I’ve seen a few dirty tricks in my time. I’ve worked in one form or another in advertising, media sales, contract publishing and business development companies over the past 20 years. I have seen people selling ad space in directories and magazines that would never be published – well maybe just a short print run to send voucher copies to the advertisers and other such techniques that would make the Wolf of Wall Street give the nod of approval to. My moral compass prevented me from staying in that type of organisation for long and, to put things into perspective, I’ve been at Alchemis for 12 years and sleep soundly every night, content in the knowledge that if a customer pays for a service, the work will be carried out.

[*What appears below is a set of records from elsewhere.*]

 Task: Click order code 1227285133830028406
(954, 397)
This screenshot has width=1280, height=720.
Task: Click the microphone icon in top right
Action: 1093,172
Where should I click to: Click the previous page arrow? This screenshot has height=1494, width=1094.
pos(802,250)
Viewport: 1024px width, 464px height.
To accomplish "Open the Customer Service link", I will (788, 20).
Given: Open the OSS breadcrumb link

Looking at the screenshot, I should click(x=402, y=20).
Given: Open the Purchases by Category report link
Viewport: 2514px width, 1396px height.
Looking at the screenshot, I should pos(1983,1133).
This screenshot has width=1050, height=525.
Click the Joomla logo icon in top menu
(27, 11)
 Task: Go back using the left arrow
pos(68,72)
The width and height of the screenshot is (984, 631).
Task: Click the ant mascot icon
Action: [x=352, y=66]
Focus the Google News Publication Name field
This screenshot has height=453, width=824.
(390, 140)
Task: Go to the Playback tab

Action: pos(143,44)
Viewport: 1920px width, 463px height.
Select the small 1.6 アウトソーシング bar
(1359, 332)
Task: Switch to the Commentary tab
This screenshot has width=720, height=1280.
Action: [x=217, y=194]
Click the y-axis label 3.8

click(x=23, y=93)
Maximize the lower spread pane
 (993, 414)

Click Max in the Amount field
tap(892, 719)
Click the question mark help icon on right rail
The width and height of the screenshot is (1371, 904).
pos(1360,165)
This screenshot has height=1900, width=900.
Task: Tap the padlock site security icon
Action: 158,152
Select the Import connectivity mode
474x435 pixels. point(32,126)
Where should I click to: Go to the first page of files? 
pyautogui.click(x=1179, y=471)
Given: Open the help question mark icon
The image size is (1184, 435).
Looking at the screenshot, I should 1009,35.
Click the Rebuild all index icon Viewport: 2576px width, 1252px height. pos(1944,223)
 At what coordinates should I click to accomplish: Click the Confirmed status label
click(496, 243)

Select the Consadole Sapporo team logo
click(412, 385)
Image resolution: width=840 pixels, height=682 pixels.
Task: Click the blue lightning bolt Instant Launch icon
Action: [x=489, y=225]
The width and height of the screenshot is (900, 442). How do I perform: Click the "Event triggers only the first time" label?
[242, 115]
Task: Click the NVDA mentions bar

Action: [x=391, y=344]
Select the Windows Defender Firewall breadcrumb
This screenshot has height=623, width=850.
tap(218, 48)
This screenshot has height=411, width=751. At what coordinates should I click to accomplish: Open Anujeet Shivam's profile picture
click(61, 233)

But reading in Campaign last week about DHL’s recent stunt, I couldn’t help wondering if this kind of underhand tactic is like a declaration of war on their business rivals. Actually, maybe not even a declaration – more like dropping a guerrilla marketing bomb and then announcing “we done you when you weren’t looking” afterwards.
Just in case you have no idea what I’m going on about, DHL’s German agency paid rival logistics companies to deliver overly large packages that are plain to begin with but then reveal huge statements such as DHL IS FASTER in warmer temperatures, as a rival-uniformed courier is struggling to carry them down a busy street. A bit like those coffee mugs that reveal a topless woman (or underpantless man) when you pour hot water into them. You can see the DHL Trojan marketing campaign here.
Will 2014 be the year that organisations try to win new business by infiltrating and disrupting their competitors own efforts for the whole world to see and laugh at? Maybe a bit like a school bully taking a younger child’s hand and forcing him to hit himself in the face?
Maybe they followed the example from the customer who paid for the British Airways promoted tweet advising everyone not to fly with them.
I’m waiting for the repercussions with bated breath. But I must admit, I did smirk at the audacity of it.